Thread: "for SELECT DISTINCT, ORDER BY expressions must appear in select list" - is that the standart or a limitation of postgresql?

CREATE TABLE test
( id int4 NOT NULL DEFAULT nextval('teste_id_seq'::regclass), name varchar, number int4
)
WITHOUT OIDS;

The data:

1;"walter";1
2;"walter";1
3;"walter";1
4;"walter";1
5;"walter";2
6;"walter";3
7;"rodrigo";1
8;"rodrigo";2
9;"rodrigo";3

The query:

SELECT distinct name from test order by number

(well, I think that que query doesn't make any sense, but raises the error :) )

The error: ERROR:  for SELECT DISTINCT, ORDER BY expressions must
appear in select list is due to a standart implementarion or a design
decision of postgres?

The comentary on parse_clause.c looks like the second option. I'm right?

[]'s
- Walter


Walter Cruz wrote:
> 
> SELECT distinct name from test order by number
> 
> (well, I think that que query doesn't make any sense, but raises the 
> error :) )
> 
> The error: ERROR:  for SELECT DISTINCT, ORDER BY expressions must
> appear in select list is due to a standart implementarion or a design
> decision of postgres?

I think ORDER BY is defined to take place after DISTINCT, which means 
there is no meaningful "number" for it to order by. You could 
arbitrarily choose the first number encountered, but I can't see what 
sense it would make to order by them.

--   Richard Huxton  Archonet Ltd


On Feb 15, 2007, at 22:35 , Richard Huxton wrote:

> Walter Cruz wrote:
>> SELECT distinct name from test order by number
>> (well, I think that que query doesn't make any sense, but raises  
>> the error :) )
>> The error: ERROR:  for SELECT DISTINCT, ORDER BY expressions must
>> appear in select list is due to a standart implementarion or a design
>> decision of postgres?
>
> I think ORDER BY is defined to take place after DISTINCT, which  
> means there is no meaningful "number" for it to order by. You could  
> arbitrarily choose the first number encountered, but I can't see  
> what sense it would make to order by them.

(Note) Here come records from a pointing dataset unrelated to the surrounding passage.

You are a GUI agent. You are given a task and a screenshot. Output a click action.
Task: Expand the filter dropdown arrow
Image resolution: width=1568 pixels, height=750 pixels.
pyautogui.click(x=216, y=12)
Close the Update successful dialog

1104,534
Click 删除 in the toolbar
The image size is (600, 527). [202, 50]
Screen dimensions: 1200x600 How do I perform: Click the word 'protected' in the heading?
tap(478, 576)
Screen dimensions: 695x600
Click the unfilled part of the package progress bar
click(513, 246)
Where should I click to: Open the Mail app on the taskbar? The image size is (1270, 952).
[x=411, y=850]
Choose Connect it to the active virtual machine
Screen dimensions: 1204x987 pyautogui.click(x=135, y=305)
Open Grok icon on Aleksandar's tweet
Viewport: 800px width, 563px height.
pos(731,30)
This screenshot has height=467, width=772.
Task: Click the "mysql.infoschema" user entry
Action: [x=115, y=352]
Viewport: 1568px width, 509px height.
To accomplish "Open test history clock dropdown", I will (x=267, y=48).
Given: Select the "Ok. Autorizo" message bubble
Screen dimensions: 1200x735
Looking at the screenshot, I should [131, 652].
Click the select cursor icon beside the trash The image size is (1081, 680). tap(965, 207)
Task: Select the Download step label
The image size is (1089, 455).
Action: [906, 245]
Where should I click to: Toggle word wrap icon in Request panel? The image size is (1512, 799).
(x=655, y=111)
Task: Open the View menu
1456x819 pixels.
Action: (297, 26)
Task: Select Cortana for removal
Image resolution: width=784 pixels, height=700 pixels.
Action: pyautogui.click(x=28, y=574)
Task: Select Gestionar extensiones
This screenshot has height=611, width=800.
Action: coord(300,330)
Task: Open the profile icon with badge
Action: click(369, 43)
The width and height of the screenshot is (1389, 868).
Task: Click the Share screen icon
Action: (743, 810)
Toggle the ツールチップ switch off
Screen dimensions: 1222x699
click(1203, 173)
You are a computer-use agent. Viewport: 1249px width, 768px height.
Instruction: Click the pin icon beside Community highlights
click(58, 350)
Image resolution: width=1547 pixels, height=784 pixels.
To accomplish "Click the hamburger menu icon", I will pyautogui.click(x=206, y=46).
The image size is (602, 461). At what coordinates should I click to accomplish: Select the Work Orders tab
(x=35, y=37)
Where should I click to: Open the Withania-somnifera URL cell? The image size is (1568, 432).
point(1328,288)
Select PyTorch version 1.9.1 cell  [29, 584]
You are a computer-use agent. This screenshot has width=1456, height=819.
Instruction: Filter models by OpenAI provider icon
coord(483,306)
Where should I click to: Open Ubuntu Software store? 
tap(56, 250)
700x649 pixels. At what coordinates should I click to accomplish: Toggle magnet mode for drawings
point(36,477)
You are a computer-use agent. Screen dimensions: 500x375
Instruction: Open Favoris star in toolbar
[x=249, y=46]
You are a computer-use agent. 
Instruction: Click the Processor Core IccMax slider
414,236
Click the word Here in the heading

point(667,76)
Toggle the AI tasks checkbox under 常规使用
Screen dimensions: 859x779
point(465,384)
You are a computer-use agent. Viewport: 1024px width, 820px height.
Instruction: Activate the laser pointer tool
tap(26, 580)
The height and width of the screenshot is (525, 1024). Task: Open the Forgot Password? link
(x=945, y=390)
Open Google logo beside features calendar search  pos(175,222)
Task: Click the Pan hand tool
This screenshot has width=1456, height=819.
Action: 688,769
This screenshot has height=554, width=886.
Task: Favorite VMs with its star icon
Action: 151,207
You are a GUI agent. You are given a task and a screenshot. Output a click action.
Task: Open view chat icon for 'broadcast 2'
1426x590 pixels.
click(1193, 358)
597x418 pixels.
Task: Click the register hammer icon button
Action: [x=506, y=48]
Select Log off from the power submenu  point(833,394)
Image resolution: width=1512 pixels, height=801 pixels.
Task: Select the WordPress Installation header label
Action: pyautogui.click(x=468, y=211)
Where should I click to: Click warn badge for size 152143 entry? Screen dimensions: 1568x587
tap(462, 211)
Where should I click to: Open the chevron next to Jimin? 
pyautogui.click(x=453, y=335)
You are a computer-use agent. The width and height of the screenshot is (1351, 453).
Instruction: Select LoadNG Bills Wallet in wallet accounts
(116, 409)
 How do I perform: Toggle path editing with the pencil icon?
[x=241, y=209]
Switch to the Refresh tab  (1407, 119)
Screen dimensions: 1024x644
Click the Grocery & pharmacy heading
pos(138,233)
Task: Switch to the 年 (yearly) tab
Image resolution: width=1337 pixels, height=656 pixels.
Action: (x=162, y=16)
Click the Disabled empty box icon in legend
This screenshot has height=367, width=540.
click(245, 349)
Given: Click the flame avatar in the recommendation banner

I believe the reason is that DISTINCT depends on a sort to determine  
uniqueness (distinctness), so it's a implementation detail that if  
you're going to include an ORDER BY, you also need to include the  
same columns in the ORDER BY in the DISTINCT clause. Though I suspect  
Richard is right that ORDER BY takes place after DISTINCT. (My  
cursory attempt at parsing the SQL 2003 draft failed me.)

On further thought, I bet

SELECT DISTINCT name
FROM test
ORDER BY name, number

fails with a different error, one directly supporting Richard's  
conclusion.

Michael Glaesemann
grzm seespotcode net




Michael Glaesemann <grzm@seespotcode.net> writes:
> On Feb 15, 2007, at 22:35 , Richard Huxton wrote:
>> Walter Cruz wrote:
>>> The error: ERROR:  for SELECT DISTINCT, ORDER BY expressions must
>>> appear in select list is due to a standart implementarion or a design
>>> decision of postgres?
>> 
>> I think ORDER BY is defined to take place after DISTINCT, which  
>> means there is no meaningful "number" for it to order by. You could  
>> arbitrarily choose the first number encountered, but I can't see  
>> what sense it would make to order by them.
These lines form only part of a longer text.